O Tribunal de Justiça de São Paulo (TJ-SP) rejeitou novo pedido de prisão preventiva contra André de Oliveira Macedo, o André do Rap, apontado como um dos líderes da facção criminosa Primeiro Comando da Capital (PCC). Com a decisão da Comarca de São Vicente , no litoral paulista, ele pode ser solto da penitenciária de Venceslau Brás ainda neste sábado, 10. O pedido foi protocalo pelo Ministério Público de São Paulo (MP-SP), após o pedido de soltura expedido pelo minsitro do Supremo Tribunal Federal (STF), Marco Aurélio de Mello, nesta sexta, 9. André do Rap foi preso em 2019 e é acusado de administrar a exportação de toneladas de cocaína do PCC a partir do porto de Santos para a Europa.

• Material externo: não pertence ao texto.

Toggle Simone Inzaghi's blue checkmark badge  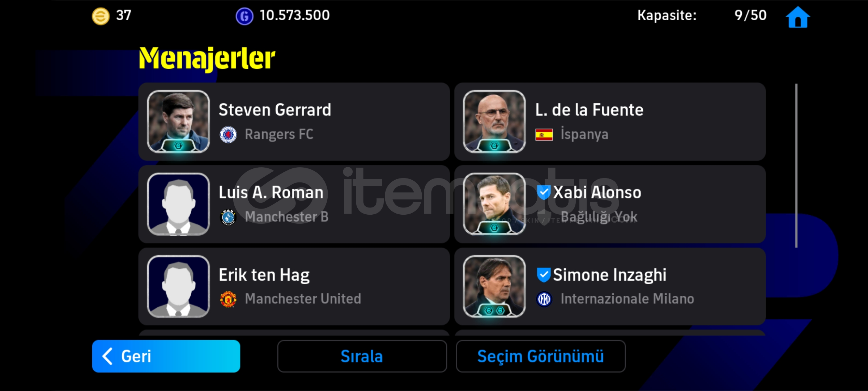[544, 275]
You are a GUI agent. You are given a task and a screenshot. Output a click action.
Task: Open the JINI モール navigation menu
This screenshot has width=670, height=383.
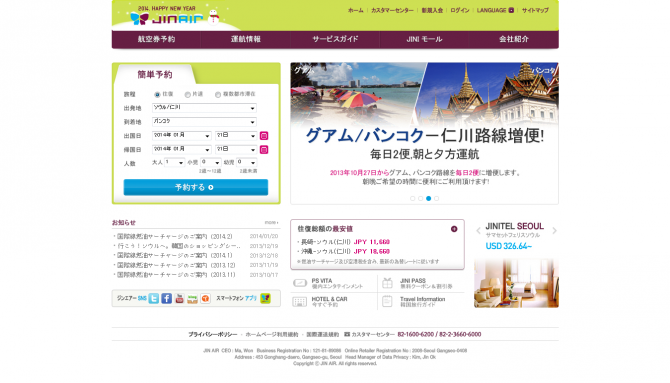(x=424, y=39)
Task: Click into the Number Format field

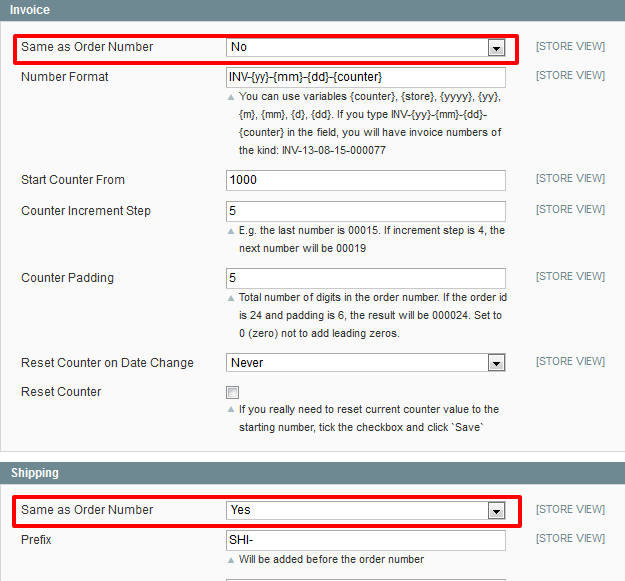Action: coord(366,77)
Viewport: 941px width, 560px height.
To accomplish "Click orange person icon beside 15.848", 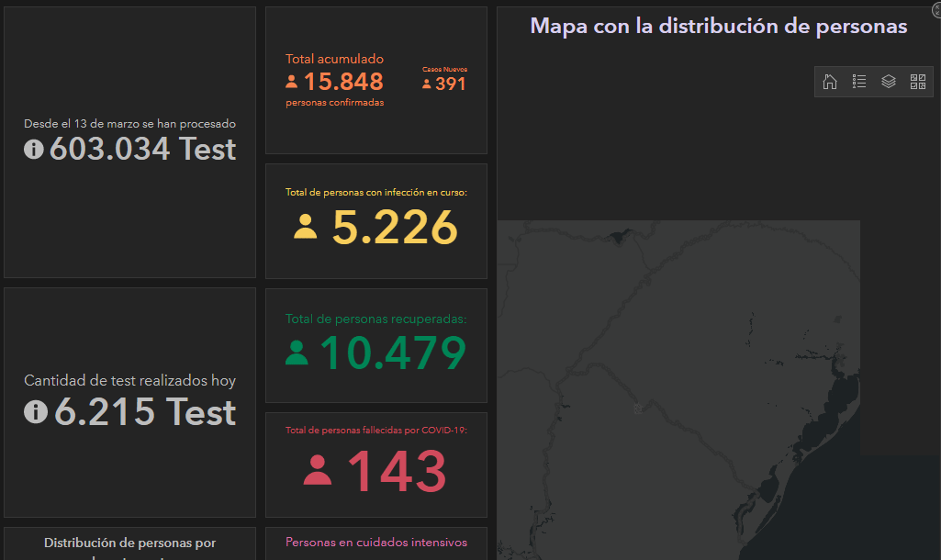I will pos(292,82).
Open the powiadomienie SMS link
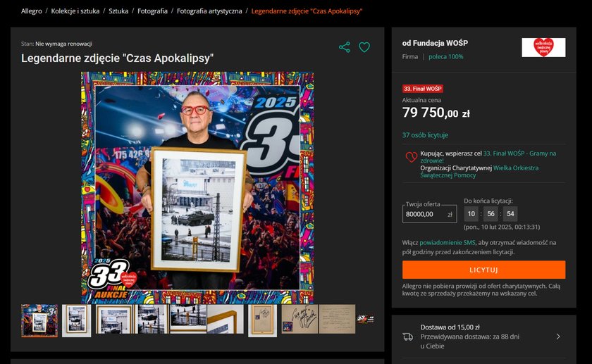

O ministro do STF determinou a soltura de André do Rap após reanalisar um habeas corpus concedido por ele mesmo. Essa foi a segunda vez que o ministro concedeu a liberdade ao condenado. A decisão foi duramente criticada entre os integrantes da cúpula da segurança pública de São Paulo, que prendeu o megatraficante após meses de investigações. Os promotores do Ministério Público de São Paulo, que investigam o PCC, então, correram para tentar reverter a soltura, indicando que ele teria outras prisões preventivas decretadas e, por isso, deveria continuar detido.
O Tribunal de Justiça de São Paulo confirmou que ele ainda não foi solto porque tem prisão decretada em outros processos, também da Justiça Federal. Em entrevista à Jovem Pan, por telefone, o ministro Marco Aurélio Mello se defendeu e disse que não olha para a história do réu na hora de julgá-lo, mas, sim, para o direito penal. Questionado se, nesta ocasião, o melhor caminho era considerar que o réu é um membro importante do PCC, o ministro rebateu e disse que, “Se for assim, é melhor colocar um paredão na frente do STF para fuzilamento”.